What about touch? 'Lamb's lugs' (
Stachys) of course, and
Nasella teniussima (which was
Stipa tenuissima until about five minutes ago; no doubt it'll be called something else by the time you read this); I've both of these in the garden and I don't think anyone can walk by either of them without touching them. Well alright, I can't. And this week in the wider world, a walk on nearby Ticknock brought us the feathery fluffy delights of bog cotton - both types:
Eriophorum vaginatum and E. angustifolium. I don't remember seeing bog cotton as bountiful as it is this year: the brown upland heath was silvered in the sunlight with drifts and drifts of it. Another walker we met agreed - she'd never seen it looking so good. The same is true for so many plants this year: over on the
Guardian Gardens FB group, gardeners have been marvelling at the lushness of growth in all our gardens. And in the wild, it's not only the bog cotton that's doing so well,
buttercups are so astonishing in their vigour and numbers that they've making it onto radio and into print (on national radio and our paper of record -- you have to love that).

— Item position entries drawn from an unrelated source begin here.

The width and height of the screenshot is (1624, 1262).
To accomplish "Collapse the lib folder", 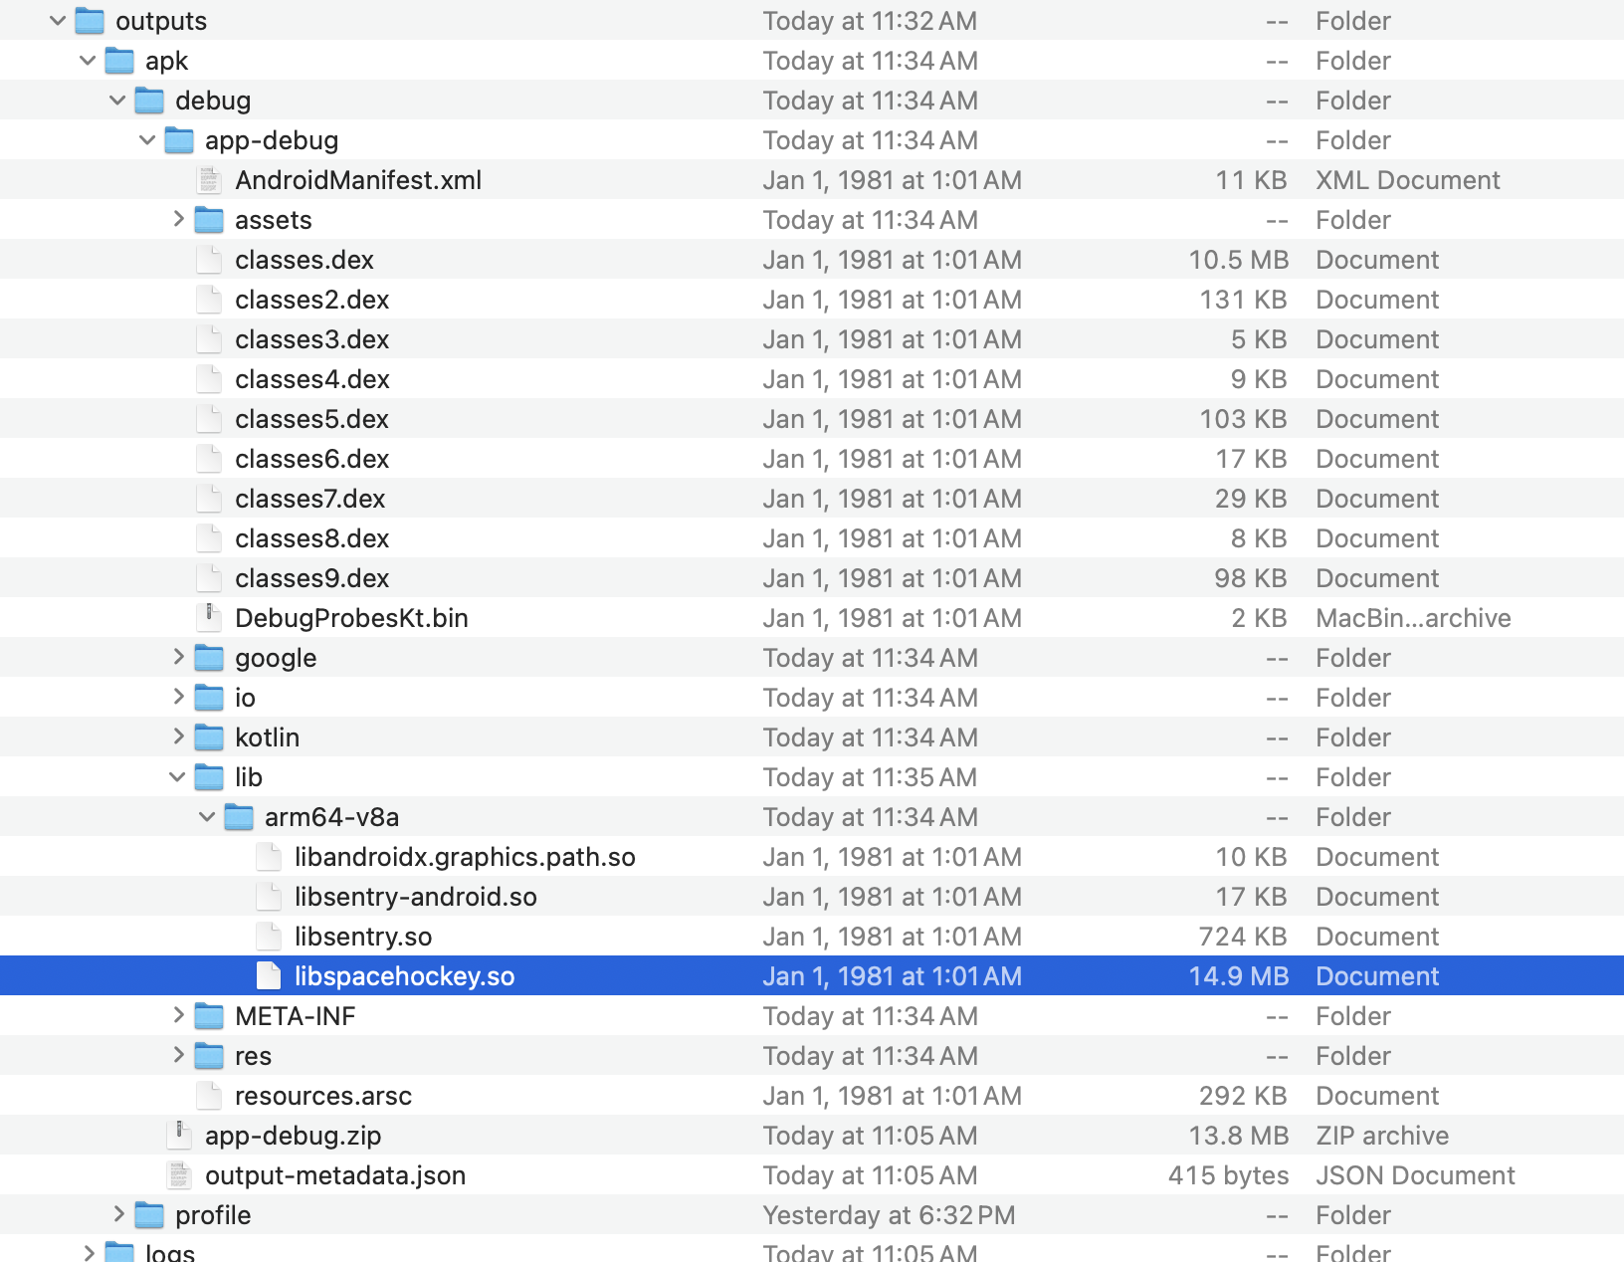I will click(x=177, y=777).
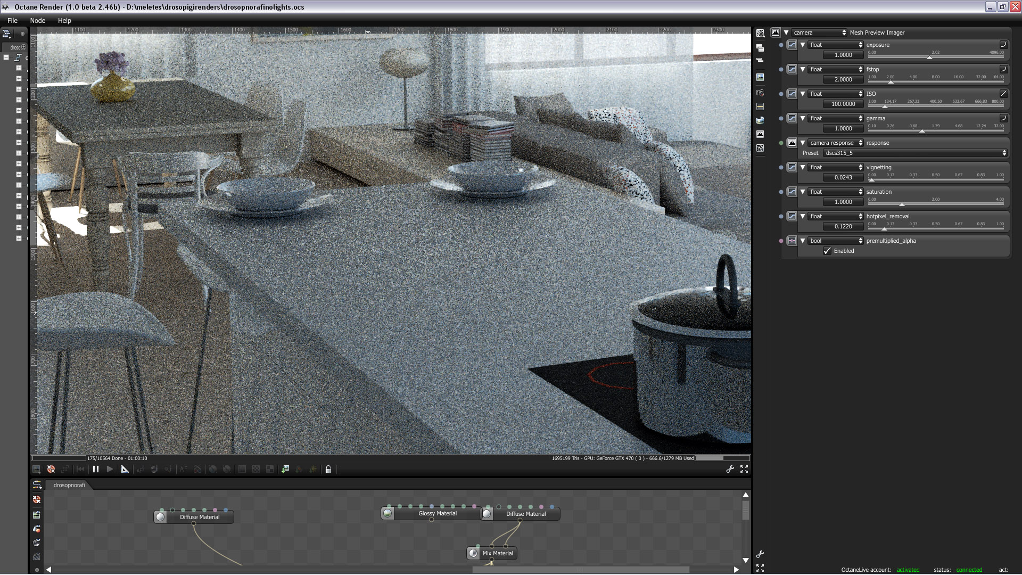
Task: Pause the render with the pause button
Action: click(96, 470)
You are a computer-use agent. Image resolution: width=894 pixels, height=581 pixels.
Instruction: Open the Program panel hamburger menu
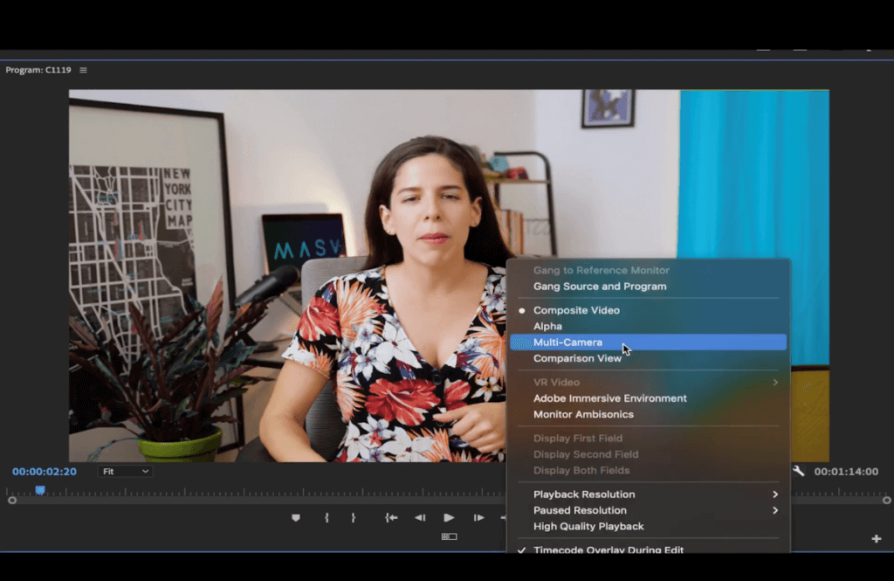click(83, 71)
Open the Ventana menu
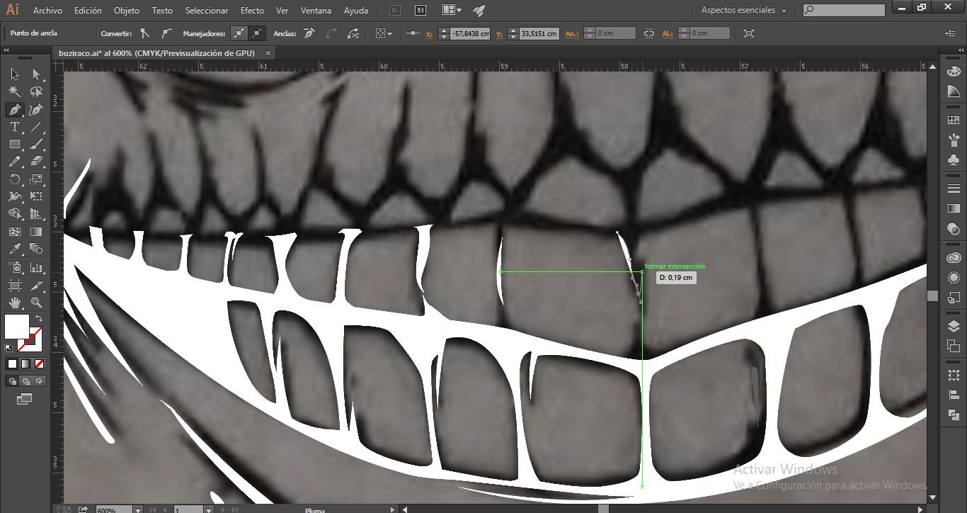The width and height of the screenshot is (967, 513). (x=315, y=11)
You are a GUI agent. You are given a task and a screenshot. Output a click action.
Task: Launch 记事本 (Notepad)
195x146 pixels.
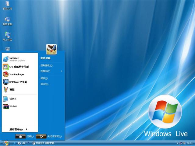pyautogui.click(x=12, y=99)
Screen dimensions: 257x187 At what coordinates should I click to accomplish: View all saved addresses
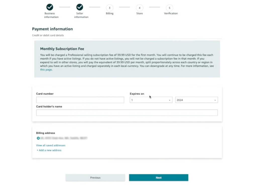coord(51,145)
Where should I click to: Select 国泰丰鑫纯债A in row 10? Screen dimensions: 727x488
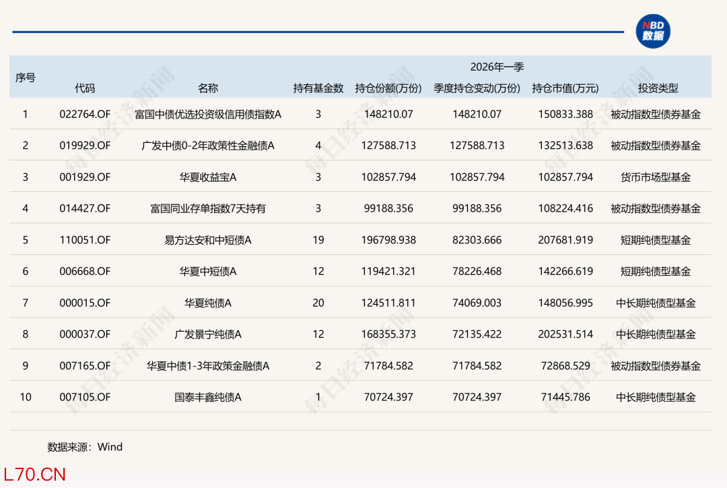(x=208, y=398)
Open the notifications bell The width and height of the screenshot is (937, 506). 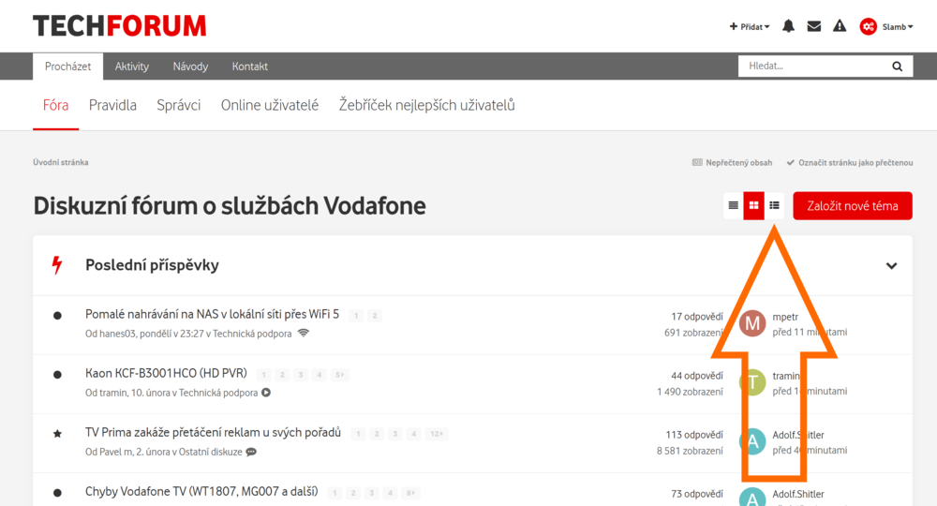click(x=788, y=26)
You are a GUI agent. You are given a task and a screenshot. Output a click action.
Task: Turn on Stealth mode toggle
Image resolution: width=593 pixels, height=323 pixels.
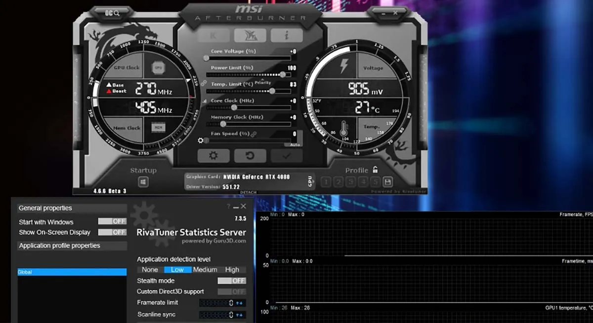[x=232, y=281]

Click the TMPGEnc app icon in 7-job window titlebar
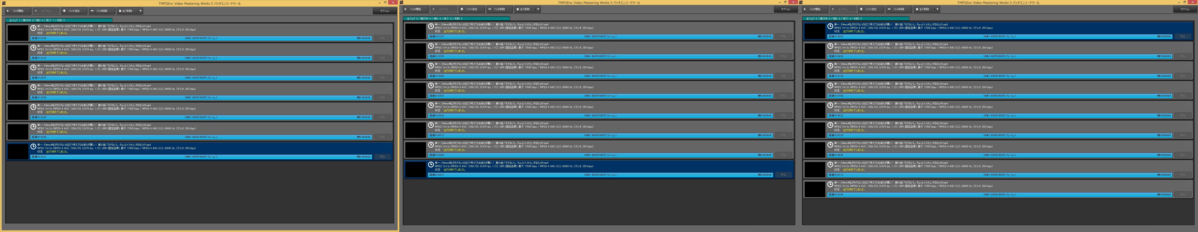click(x=3, y=3)
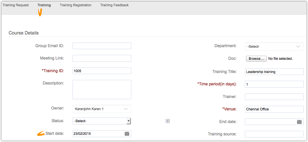This screenshot has width=308, height=142.
Task: Click the Venue field
Action: (x=274, y=109)
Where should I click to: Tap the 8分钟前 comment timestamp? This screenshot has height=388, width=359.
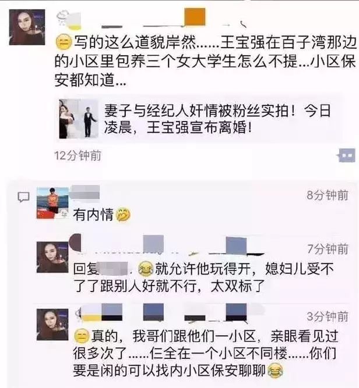click(x=328, y=195)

No, I didn't miss Summer Solstice... duly noted and toasted! And for those who have a clear sky tonight - it's
a full moon at its perigee: a super moon, no less, the nearest and brightest that we can see it. Have a look!
|
A tiny Dianthus brings a scent of cloves to the morning |
|
Breakfast-time ... |
|
Elderflower on a river bank |
|
Soon-to-be elderflower cordial |
|
When austerity gets to be too much, head for the hills |
|
Eriophorum, Bog cotton (Ceannbhán) silvers the heath |
|
Eriophorum angustifolium on Ticknock |
|
A first sketch of Eriophorum vaginatum, hard to get the fluffiness of the seed head! |
Have a good week all.
Erica, this is wonderful and funny thing - just as I was reading about the 'nature table' I smiled because just an hour ago a friend who teaches in an ASD unit in her primary school left with a little gift from me for her children's nature table, guess what, yes - bog cotton collected on my afternoon walk - all soft and fluffy and wispy and gorgeous!! Fab blog Erica, thank you!
ReplyDelete24-06-13
ReplyDeleteDid you try deliberately pencil 'smudging' (usually something to try avoiding) in order to represent the bog cotton's fluffiness? S
Mary, what a lovely coincidence! Great to hear Nature Tables are still on the go, and how nice of you to gather something for your friend's one.
ReplyDeleteS, thanks for the suggestion, I shall try it out ... I think I also need to go more gently with the pencil on the page. It was only a 0.35 but still it looks a bit heavy handed for the fluffy bits.